**What you need to do**
Scan the entries that follow and give only the number of lines containing "target".

**Task input**
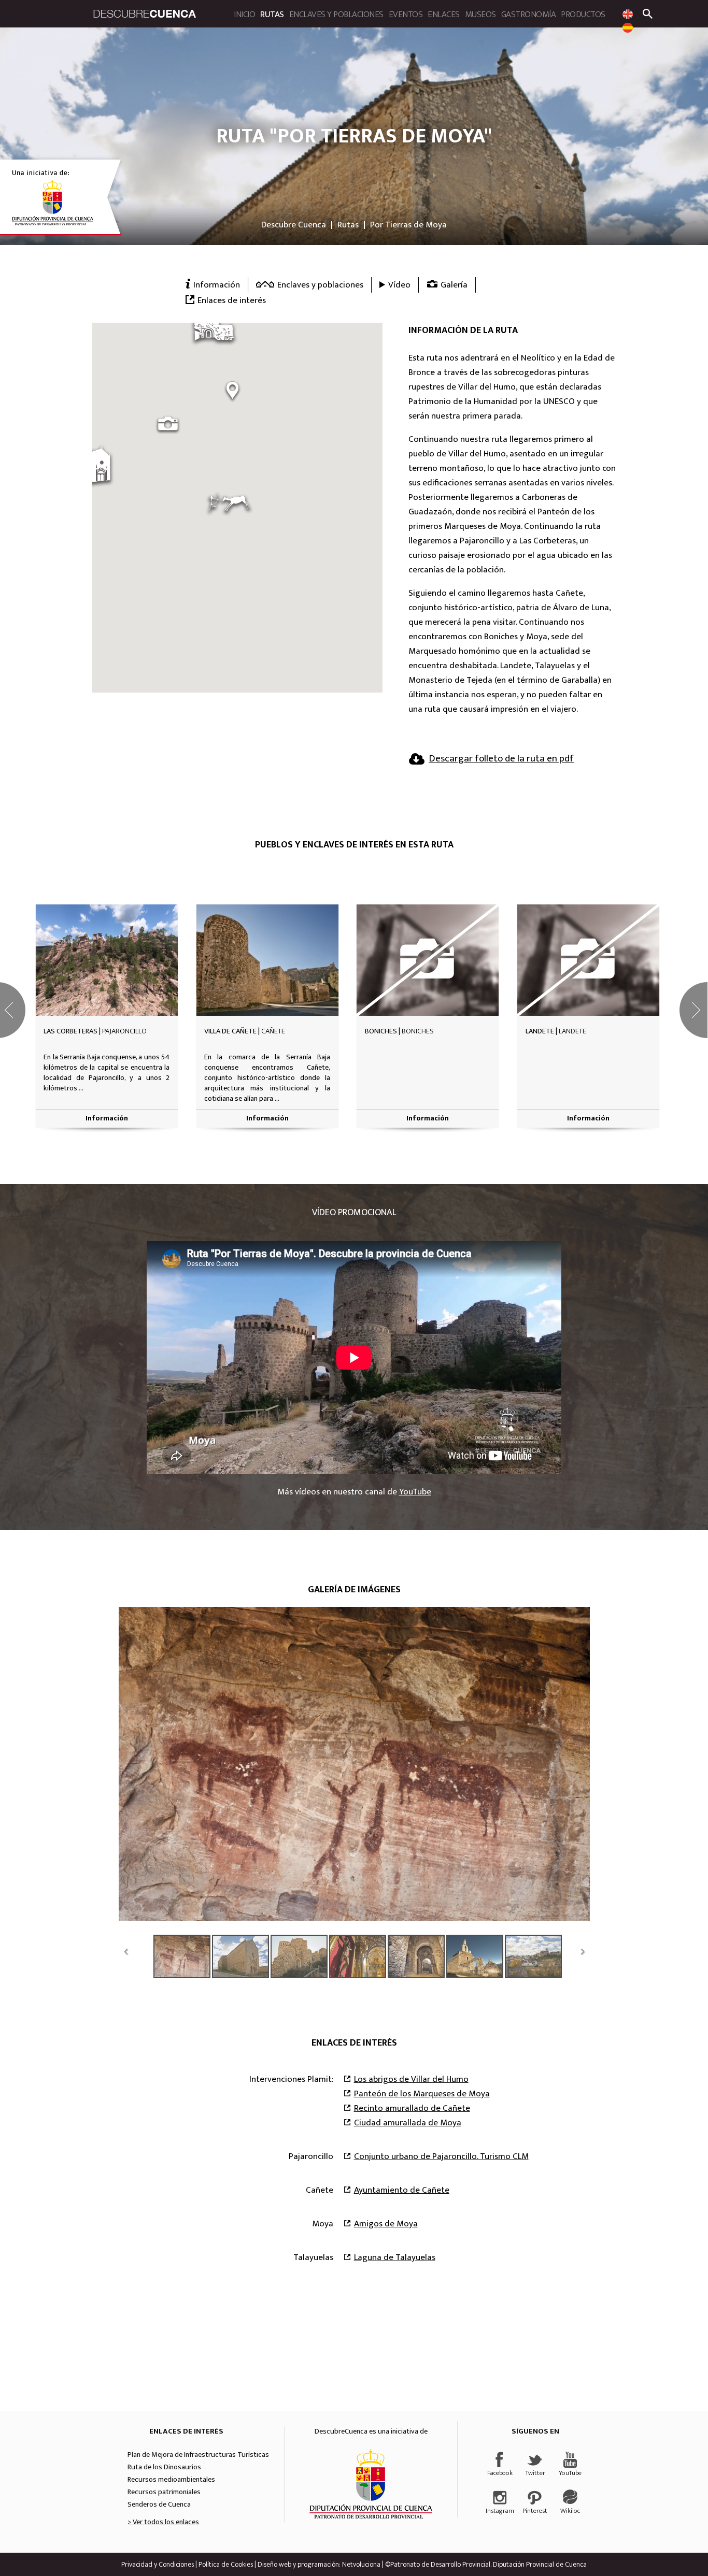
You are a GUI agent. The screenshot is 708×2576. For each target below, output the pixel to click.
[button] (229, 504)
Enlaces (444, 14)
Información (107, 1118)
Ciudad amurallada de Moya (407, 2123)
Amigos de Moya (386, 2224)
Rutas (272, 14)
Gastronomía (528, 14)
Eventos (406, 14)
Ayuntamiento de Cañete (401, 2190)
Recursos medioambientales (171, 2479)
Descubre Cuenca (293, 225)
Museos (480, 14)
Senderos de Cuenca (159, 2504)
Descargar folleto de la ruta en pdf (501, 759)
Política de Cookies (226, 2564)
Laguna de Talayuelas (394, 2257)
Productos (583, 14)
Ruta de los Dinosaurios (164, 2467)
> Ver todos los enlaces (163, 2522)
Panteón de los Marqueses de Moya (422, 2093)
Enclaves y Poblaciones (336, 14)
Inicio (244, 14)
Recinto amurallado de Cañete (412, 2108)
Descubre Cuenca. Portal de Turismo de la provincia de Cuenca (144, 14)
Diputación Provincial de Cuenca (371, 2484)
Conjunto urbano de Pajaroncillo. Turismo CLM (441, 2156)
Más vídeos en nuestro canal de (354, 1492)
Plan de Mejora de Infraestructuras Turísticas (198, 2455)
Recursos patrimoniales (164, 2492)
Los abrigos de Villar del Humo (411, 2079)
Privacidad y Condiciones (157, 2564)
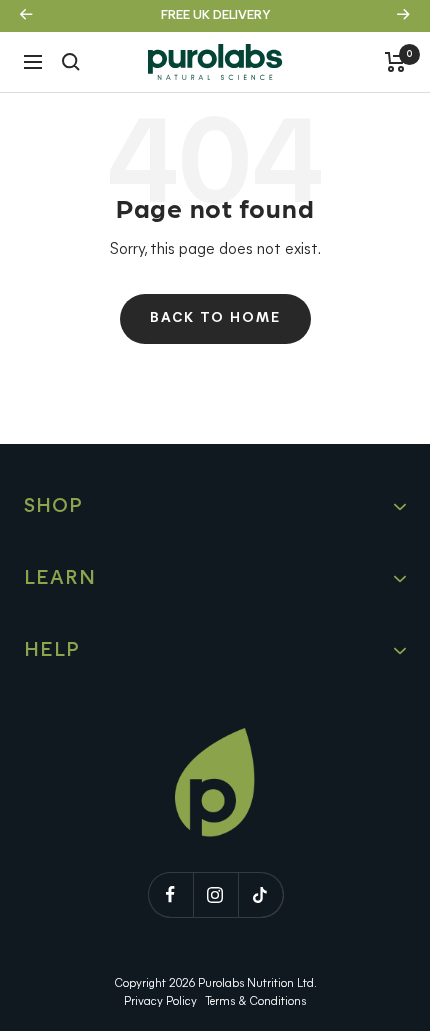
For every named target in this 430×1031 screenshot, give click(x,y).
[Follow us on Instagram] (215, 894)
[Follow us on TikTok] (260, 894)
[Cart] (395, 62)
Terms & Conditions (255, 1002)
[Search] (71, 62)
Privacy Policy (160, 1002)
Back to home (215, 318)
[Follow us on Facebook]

**Worked solution**
2